Terakhir, saya cukup senang katika berbincang-bincang singkat dengan Bangkutaman. Kesempatan ini dihadirkan oleh Kedai Buku Jenny lewat program rutinnya, KBJamming. Wahyu Acum dan Dedik bercerita kepada kami tentang proses produksi sebuah lagu khususnya Ode Untuk Kota yang selaras dengan tema diskusi sore itu, Musik dan Kota. Momen paling berkesan pada kesempatan ini tentu saja ketika lagu Ode Untuk Kota dilantunkan. Secara spontan yang hadir langsung ikut bernanyanyi tanpa aba-aba.
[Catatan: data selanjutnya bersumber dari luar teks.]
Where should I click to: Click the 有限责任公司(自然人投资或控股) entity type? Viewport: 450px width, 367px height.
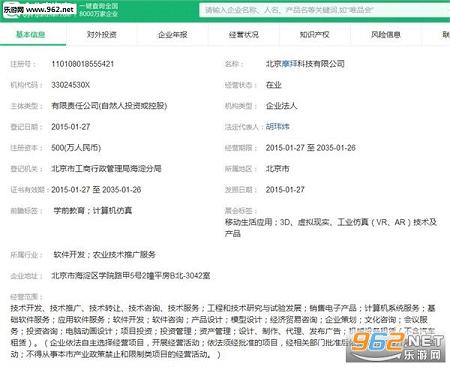[109, 106]
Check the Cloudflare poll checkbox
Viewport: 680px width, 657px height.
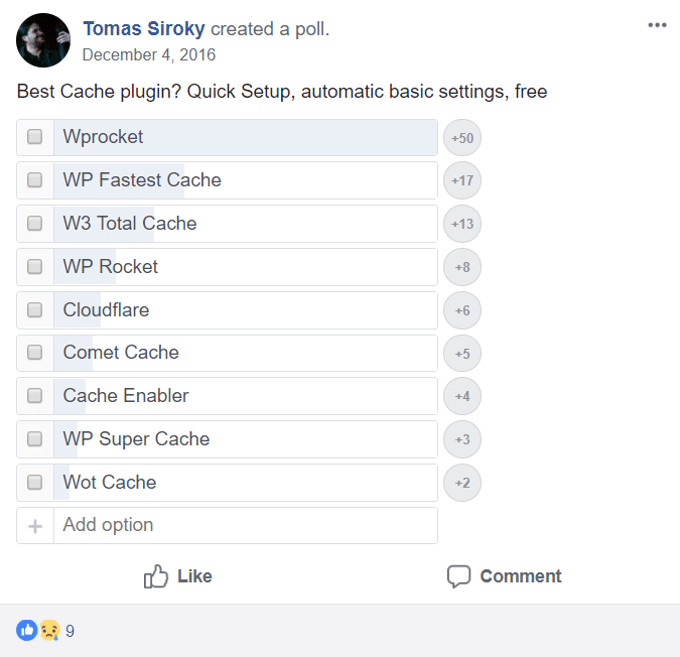(x=35, y=310)
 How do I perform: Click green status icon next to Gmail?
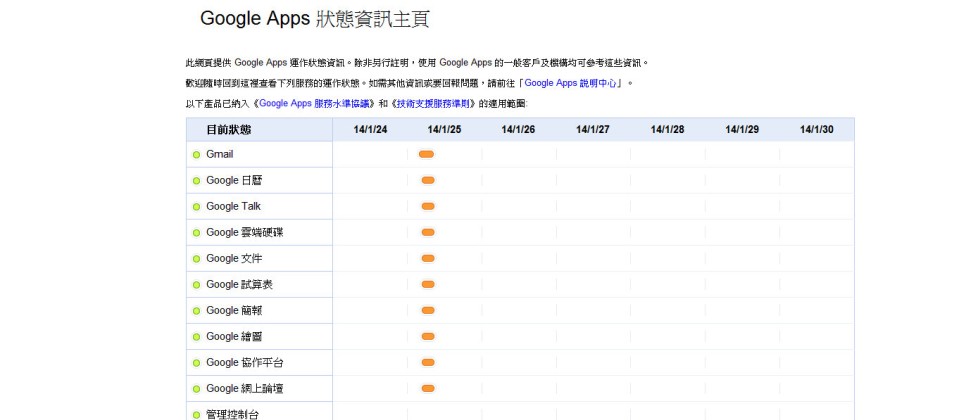point(196,155)
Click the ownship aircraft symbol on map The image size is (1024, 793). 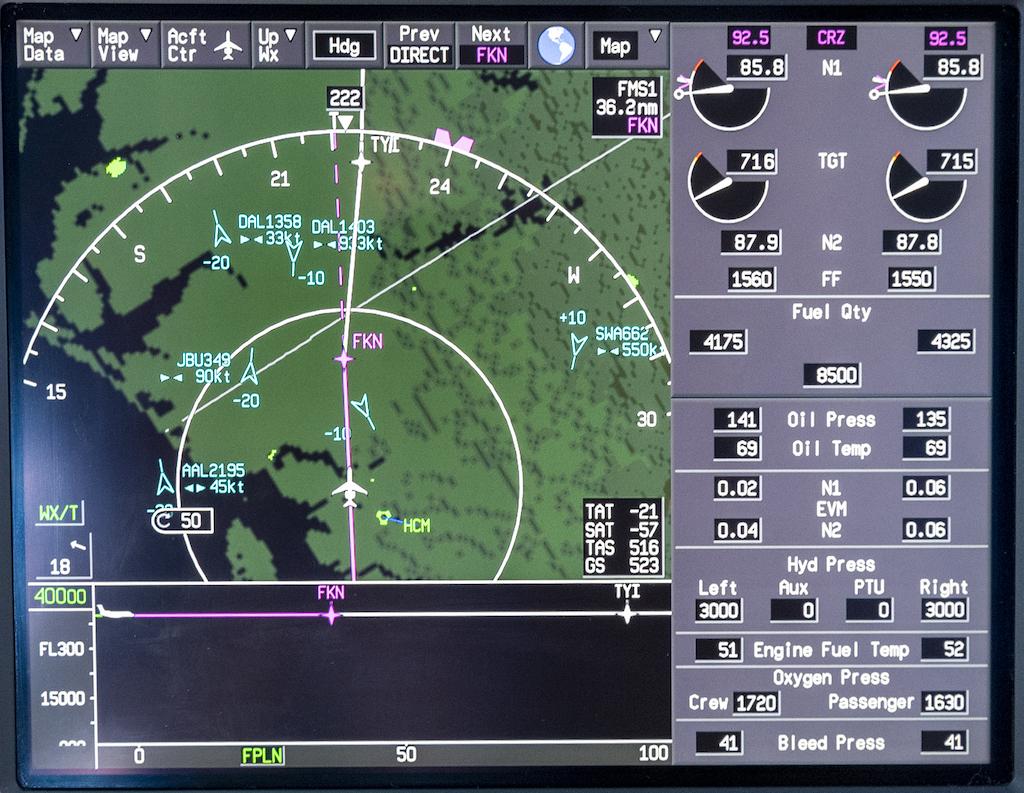pos(349,488)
Sungguh Minggu sore yang menyenangkan.

Tugas Akhir Mulai Jalan Kembali

Untuk ini saya sulit untuk bercerita banyak. Yang jelas, proses revisi pertama proposal sudah masuk ke pembimbing 1. Mohon doa untuk kelancarannya. Agar tak ada lagi basa-basi klise yang sungguh menjengkelkan: “sudah sarjana?”

Sekian dulu. Oh iya, selamat berpuasa bagi teman-teman yang menjalankan. Tetap saling menghormati. Semoga Tuhan merahmati kita semua.